Invest In Your Employees For Better Returns

In a recent New York Times article, Adam Davidson talks about two very different trips he took to Ikea five years apart from one another.  

Why so different?

In between the trips, Ikea invested in improving the working conditions and opportunities for their employees. And not just for the sake of the employees, but also because the investment can lead to increased profits.

The research backs this up. New employee management software draws on the work of academics like MIT Sloan professor Zeynep Ton. She’s found that the relationship between worker management and profit should not be focused simply on decreasing employee costs.

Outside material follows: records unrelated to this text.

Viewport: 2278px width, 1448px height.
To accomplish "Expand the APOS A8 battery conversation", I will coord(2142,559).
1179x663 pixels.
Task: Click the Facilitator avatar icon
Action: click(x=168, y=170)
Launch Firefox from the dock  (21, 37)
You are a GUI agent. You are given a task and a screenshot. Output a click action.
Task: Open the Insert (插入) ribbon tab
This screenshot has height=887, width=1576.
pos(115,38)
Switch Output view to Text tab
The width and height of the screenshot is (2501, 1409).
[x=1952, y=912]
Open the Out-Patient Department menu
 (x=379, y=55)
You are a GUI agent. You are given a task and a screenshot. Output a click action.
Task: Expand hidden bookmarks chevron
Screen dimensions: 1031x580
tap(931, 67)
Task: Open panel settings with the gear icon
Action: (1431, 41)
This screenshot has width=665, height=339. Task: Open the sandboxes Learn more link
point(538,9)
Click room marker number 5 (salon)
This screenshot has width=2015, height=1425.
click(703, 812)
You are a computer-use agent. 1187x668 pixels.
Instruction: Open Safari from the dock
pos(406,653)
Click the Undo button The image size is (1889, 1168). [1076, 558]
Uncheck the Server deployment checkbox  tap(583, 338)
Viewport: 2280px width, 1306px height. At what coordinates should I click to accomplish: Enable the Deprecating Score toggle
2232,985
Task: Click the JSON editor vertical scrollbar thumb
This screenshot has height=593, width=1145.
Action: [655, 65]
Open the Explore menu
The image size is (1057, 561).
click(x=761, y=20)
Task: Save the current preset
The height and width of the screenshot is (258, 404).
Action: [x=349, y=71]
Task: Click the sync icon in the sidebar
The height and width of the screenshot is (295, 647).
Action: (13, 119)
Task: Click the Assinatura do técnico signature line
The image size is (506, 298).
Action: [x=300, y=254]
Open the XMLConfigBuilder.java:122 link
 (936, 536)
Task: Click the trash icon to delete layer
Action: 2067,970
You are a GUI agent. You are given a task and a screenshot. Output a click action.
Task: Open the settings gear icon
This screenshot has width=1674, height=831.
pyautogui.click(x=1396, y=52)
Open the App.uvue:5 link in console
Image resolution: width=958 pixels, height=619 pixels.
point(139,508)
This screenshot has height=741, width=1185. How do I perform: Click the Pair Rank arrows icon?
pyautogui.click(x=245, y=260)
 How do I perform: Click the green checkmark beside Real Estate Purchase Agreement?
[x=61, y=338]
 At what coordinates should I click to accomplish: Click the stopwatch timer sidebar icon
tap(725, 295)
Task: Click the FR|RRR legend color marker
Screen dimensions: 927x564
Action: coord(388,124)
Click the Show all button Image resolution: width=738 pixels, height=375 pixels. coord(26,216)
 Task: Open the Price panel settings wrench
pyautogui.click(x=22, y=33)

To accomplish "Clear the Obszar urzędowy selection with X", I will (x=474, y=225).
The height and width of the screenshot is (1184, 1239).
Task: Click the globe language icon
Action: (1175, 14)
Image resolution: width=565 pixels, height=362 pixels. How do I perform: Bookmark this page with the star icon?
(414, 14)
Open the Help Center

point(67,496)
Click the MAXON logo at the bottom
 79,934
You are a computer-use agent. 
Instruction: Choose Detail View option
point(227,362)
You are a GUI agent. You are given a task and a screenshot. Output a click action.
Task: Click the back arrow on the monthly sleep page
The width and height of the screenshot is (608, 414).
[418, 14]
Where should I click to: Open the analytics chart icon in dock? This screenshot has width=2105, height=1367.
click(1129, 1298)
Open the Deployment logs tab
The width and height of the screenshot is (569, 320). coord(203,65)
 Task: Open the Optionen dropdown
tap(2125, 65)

In fact, the opposite is true according to a study by Wharton professor Marshall Fisher. In the case of one retailer, every every dollar of increased wages brought in $10 more in revenue. For smaller stores, that figure jumped as high as $28.

Davidson breaks it down:

Even the most coldhearted, money-hungry capitalists ought to realize that increasing their work force, and paying them and treating them better, will often yield happier customers, more engaged workers and — surprisingly — larger corporate profits.

Businesses that align the incentives of all stakeholders — founders, shareholders, employees, customers, community — are finding that the extra costs that go into the business are yielding impressive returns. Studies like these, which we expect to see more and more of, only reinforce that this is where businesses are headed. And that’s a movement we’re excited to be a part of.